Format everything from the line containing "This screenshot has width=1217, height=582." down through the last of the lines as a Markdown table with the columns "No." and "Line". Number each row, omit blank lines, and leave out the pictures.

----------------

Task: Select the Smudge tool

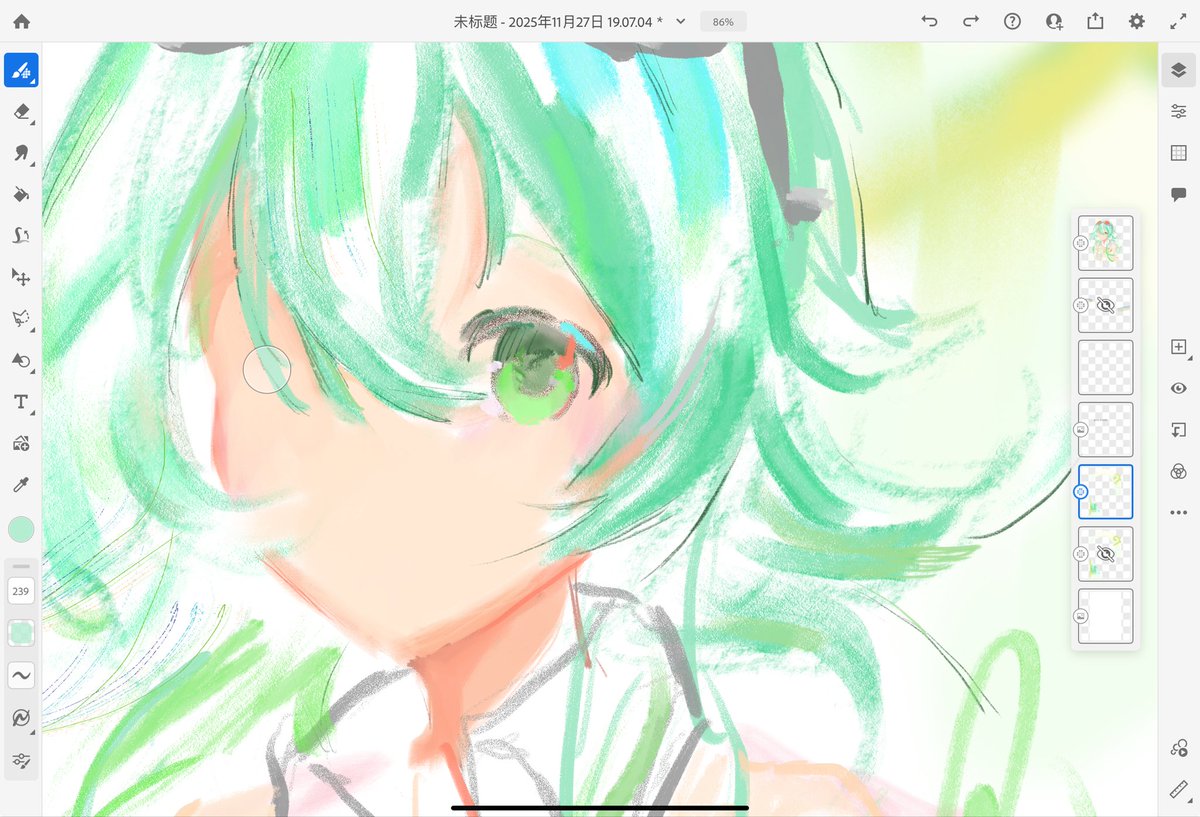Action: pyautogui.click(x=21, y=152)
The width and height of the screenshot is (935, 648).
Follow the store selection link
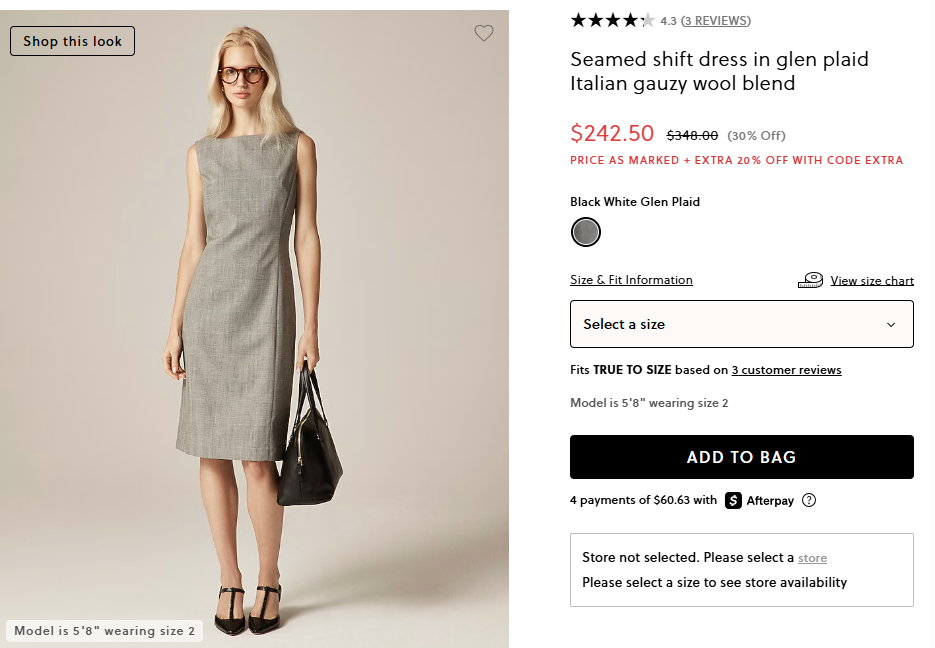[812, 558]
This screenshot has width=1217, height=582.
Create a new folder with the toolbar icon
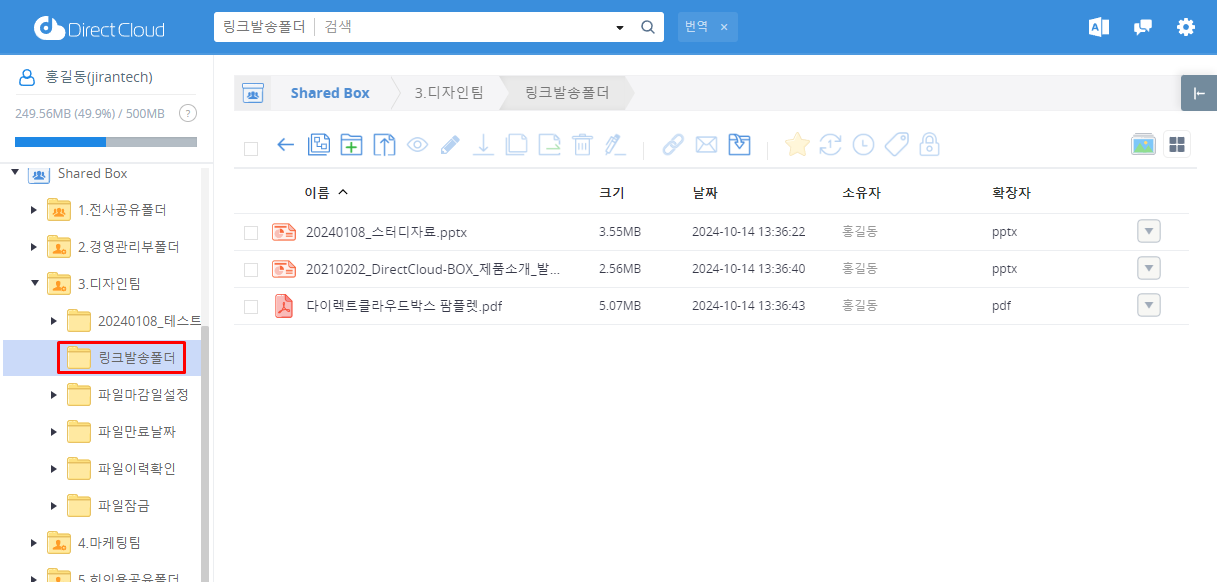click(x=351, y=145)
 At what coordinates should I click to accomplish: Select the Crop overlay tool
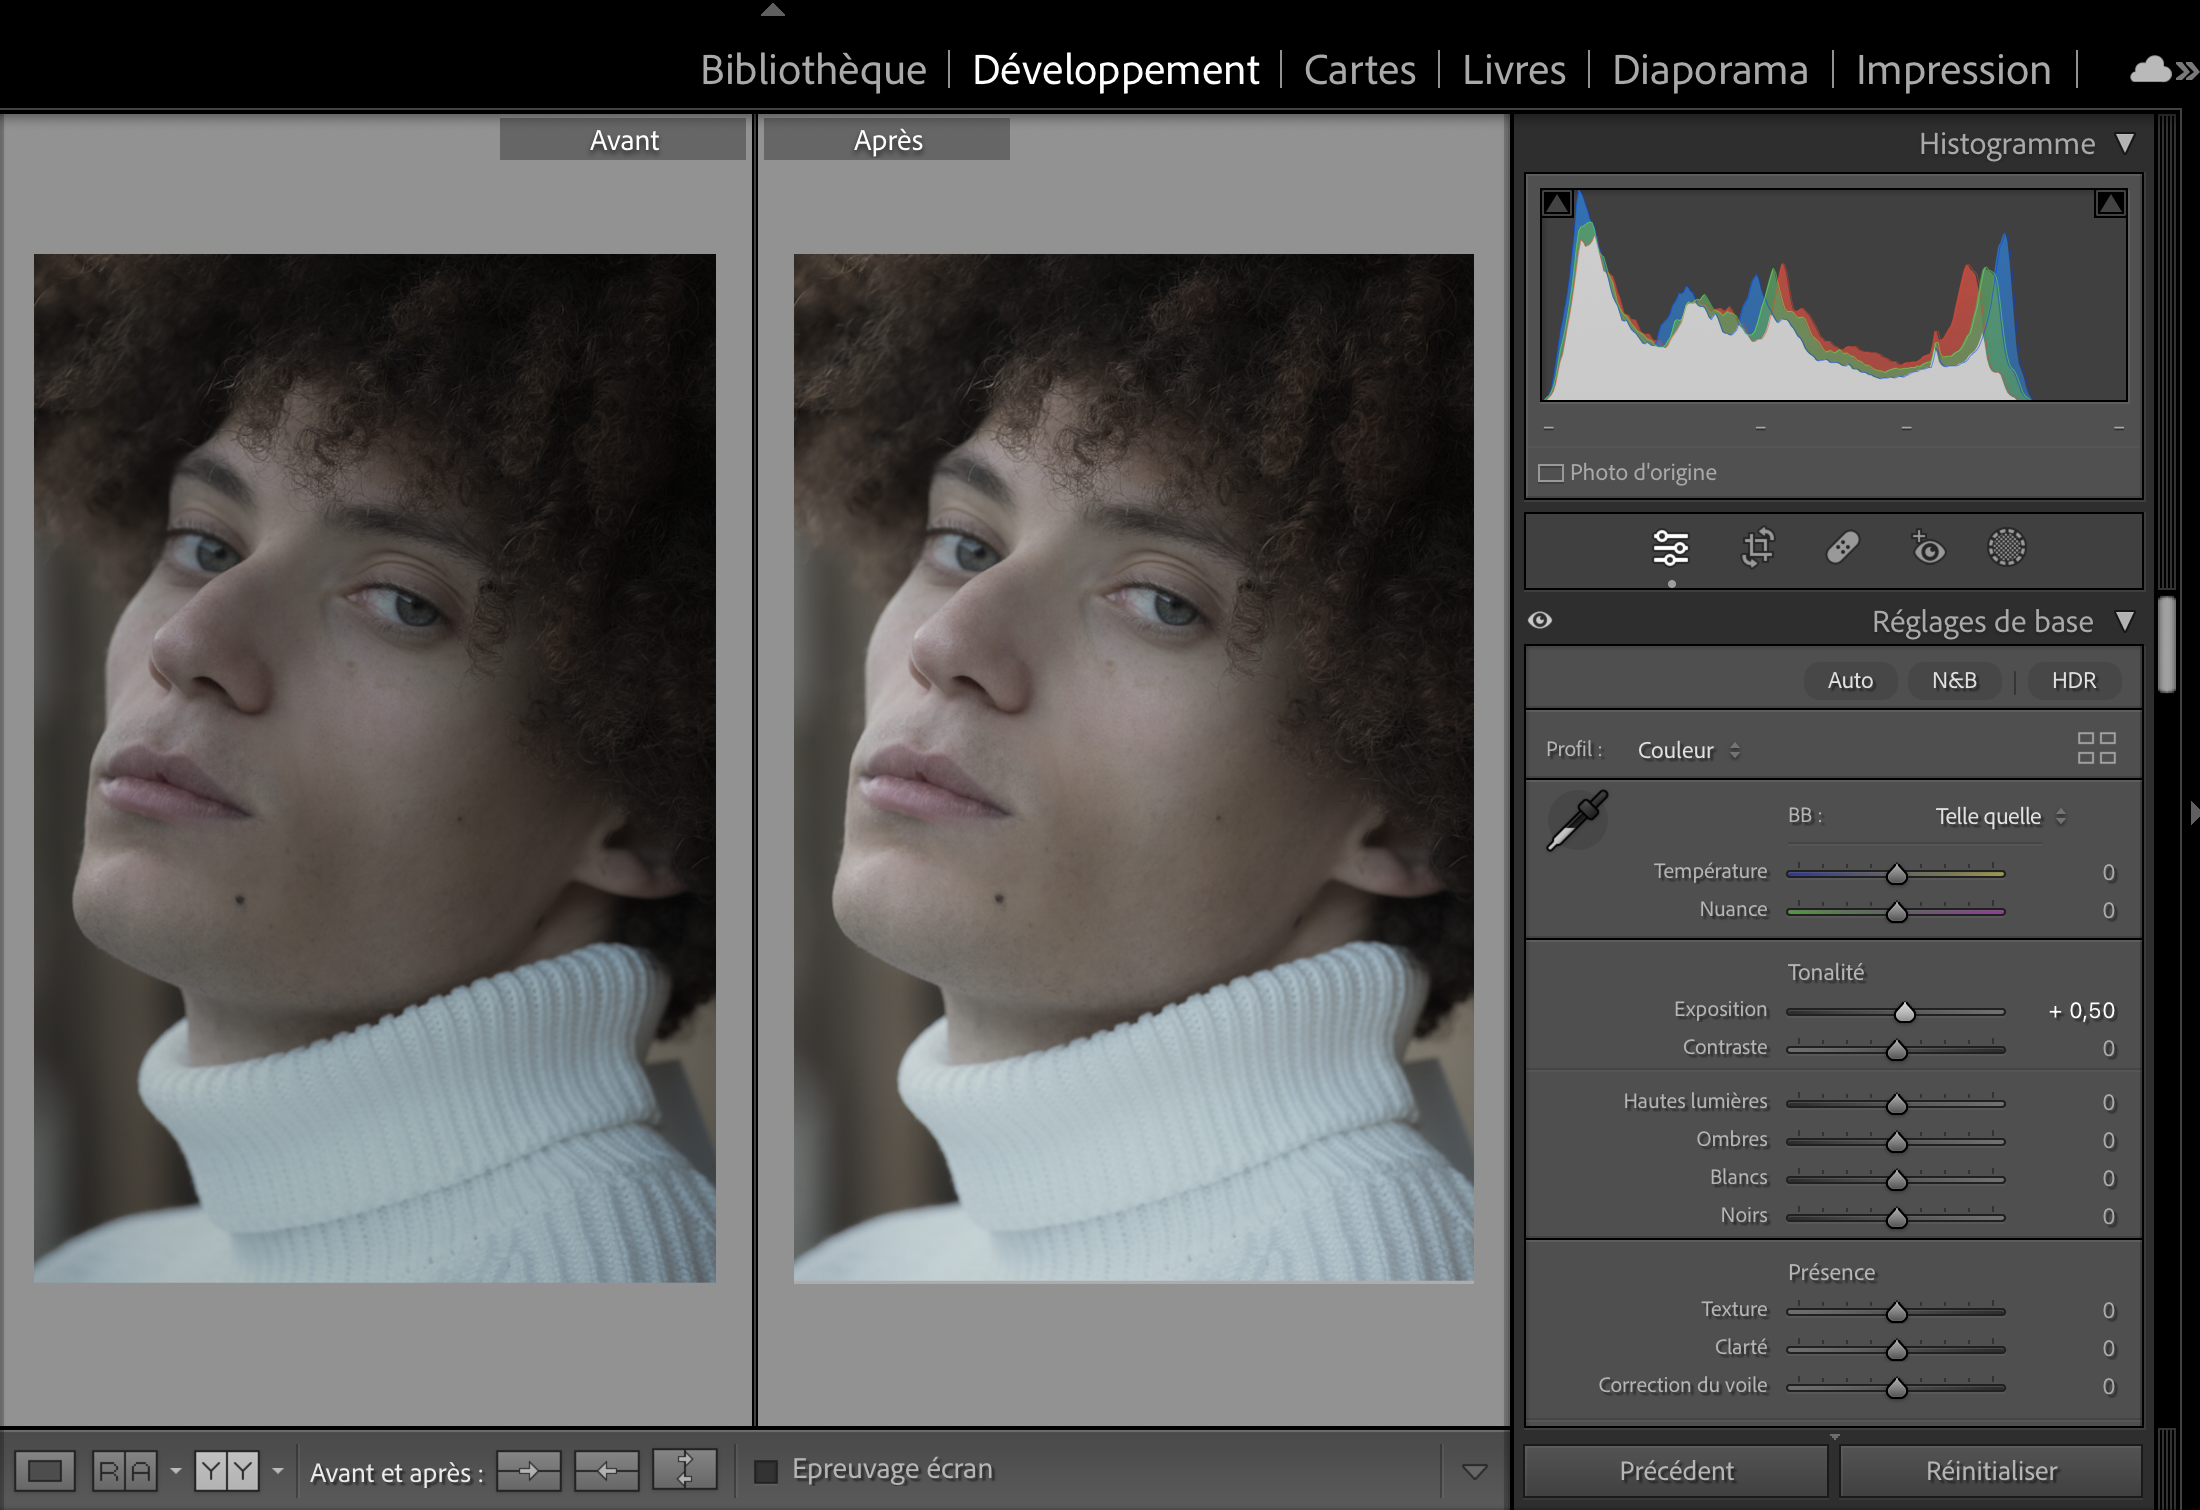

----------------

* [Task answer]
| No. | Line |
|---|---|
| 1 | This screenshot has width=1217, height=582. |
| 2 | Create a new folder with the toolbar icon |
| 3 | click(x=351, y=145) |
| 4 |  At what coordinates should I click to accomplish: Select the Crop overlay tool |